The Hillary Clinton email brouhaha has in many respects taken front and center in the political arena. But leaving aside the politics of it, there are many records management and information governance aspects of the whole affair that are important and valuable to those of us in the records and information management business, regardless of our political leanings and regardless of our desired outcome. So, let’s have a look at what we can learn from the episode, and what we might do differently in our own organizations based on that learning.

There are some facts that are essentially uncontested because both sides in this dispute agree on them:

  • Clinton set up her own email server
  • she used it to conduct official State Department business
  • the server was outside of the control of normal government information management processes
  • Clinton retained it after leaving government service and only returned it in a wiped condition 2 years later
  • the emails produced by her purporting to be her entire repository of official business, were the product of a review conducted entirely by her and her personal subordinates
  • some of the emails contain information which was classified or otherwise restricted

Some other facts are not quite so agreed-upon, but the recent Inspector General report appears to make a compelling case that they are indeed facts:

  • Clinton did not obtain permission for the set up, nor would she have received it from security officials had she sought it
  • subordinates who realized what was happening and raised the issue were effectively silenced
  • there was concern about the security of the whole arrangement, and at least some evidence that hacking was attempted, if not successful

I know a man who does Black Box work for the NSA. I’m interested in that sort of thing, so I’ve had a lot of conversations with him over the years (not to worry – he tells me absolutely zero about the specifics of his own job and his own projects, we only speak in generalities, but that’s more than interesting enough), and one of the things we’ve talked about is how you go about breaking into secured systems. One comment that he made has stuck with me for a long time: you don’t attack the system, you go after the people, because they are the weak link, and if you find the person who’s the weak link you can make the most secure system fail through them.

In this case, the State Department had secure systems through which classified information could have been sent and should have been sent. Personnel, including Clinton, were briefed on security policy and on the use of those systems. So in theory, based upon the process in place in the policies and procedures and training surrounding that process, Clinton’s email should have been secure. But it was not.

Why? Because Clinton and her close subordinates elected to do an end-around. And it turns out that doing so was trivially easy. And it likewise turns out that because she was a relatively high status individual, any complaints or concerns could be squelched with relative ease. For purposes of this discussion, it doesn’t matter what her motives were, or whether her server was hacked or not. What matters is that it turned out to be a simple matter for her to sidestep the entire security process and make that information available for hacking on what appears to have been a relatively unsecure server. And the United States government, with all of its resources and all of its technical expertise, could do nothing to stop her. The Secretary of State was the weak link, and compromised the system for four years.
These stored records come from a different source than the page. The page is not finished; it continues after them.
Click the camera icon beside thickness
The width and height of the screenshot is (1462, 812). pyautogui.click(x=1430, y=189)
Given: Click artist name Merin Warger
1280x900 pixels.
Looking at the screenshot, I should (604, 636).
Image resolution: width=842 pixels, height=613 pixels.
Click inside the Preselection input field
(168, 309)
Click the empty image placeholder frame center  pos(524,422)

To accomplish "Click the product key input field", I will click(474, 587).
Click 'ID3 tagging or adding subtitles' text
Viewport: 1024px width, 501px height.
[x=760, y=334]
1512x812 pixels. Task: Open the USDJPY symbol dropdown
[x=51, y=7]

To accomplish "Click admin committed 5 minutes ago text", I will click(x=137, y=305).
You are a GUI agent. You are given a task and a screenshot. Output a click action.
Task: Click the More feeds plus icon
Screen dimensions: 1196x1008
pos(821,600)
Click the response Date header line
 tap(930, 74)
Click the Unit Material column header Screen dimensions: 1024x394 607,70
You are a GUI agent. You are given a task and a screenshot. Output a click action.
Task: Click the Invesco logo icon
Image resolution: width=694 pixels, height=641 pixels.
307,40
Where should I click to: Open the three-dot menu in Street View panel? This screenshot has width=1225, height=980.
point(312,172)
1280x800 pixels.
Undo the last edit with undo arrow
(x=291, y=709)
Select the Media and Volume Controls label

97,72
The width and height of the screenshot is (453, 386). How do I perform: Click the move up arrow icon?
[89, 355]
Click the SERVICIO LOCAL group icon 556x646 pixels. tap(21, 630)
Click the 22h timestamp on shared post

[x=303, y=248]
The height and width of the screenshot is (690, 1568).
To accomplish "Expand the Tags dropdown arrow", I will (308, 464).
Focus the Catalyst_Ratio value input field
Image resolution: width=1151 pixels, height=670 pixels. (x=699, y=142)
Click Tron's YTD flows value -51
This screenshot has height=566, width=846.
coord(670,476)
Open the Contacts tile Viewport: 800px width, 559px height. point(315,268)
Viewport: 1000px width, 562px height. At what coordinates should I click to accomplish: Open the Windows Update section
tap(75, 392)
What could have been done to prevent this? Realistically, the answer is probably ‘nothing’. The reality is that if a person with either technical sophistication or a reasonably high-level of authority chooses to defeat your system, they can, and there’s probably nothing you can do about it. In fact, they don’t even need either of the above, merely a will to defeat the system. The only difference between a high level person doing the defeating and a low-level person doing the defeating is that the low-level guy may possibly be able to do less damage – although Edward Snowden and Chelsea Manning would seem to refute that notion pretty effectively.

That isn’t to say that personnel – in government, private business or elsewhere – are corrupt, or interested in destroying your organization, or out to get rich at your expense. It’s simply this – policies, procedures and processes begin as words on a page. If you are not careful, that’s exactly what they remain. It’s very easy to write a compliant policy that conforms strictly to the letter of the law, and demands all sorts of things of your personnel. It’s quite another to get those personnel to actually comply with your policy. Certainly, there are cases where their decision to not comply is self-serving, however as often as not, probably much more often than not, the reason they feel compelled to defeat your policy is that your policy may interfere with actually getting their jobs done. And they want to do a good job, and try to do a good job, but if company policies are hindering those goals then they’ll often try work-arounds. So it isn’t enough to write a policy, or to inform your employees of the policy, you need to think about whether or not that policy is effective, whether or not it assists them in the performance of their duties, and the extent to which compliance with it interferes with the day-to-day performance of those duties. Because if you haven’t thought all of those things through, even your most dedicated personnel will find themselves compelled to consider some other “solution.”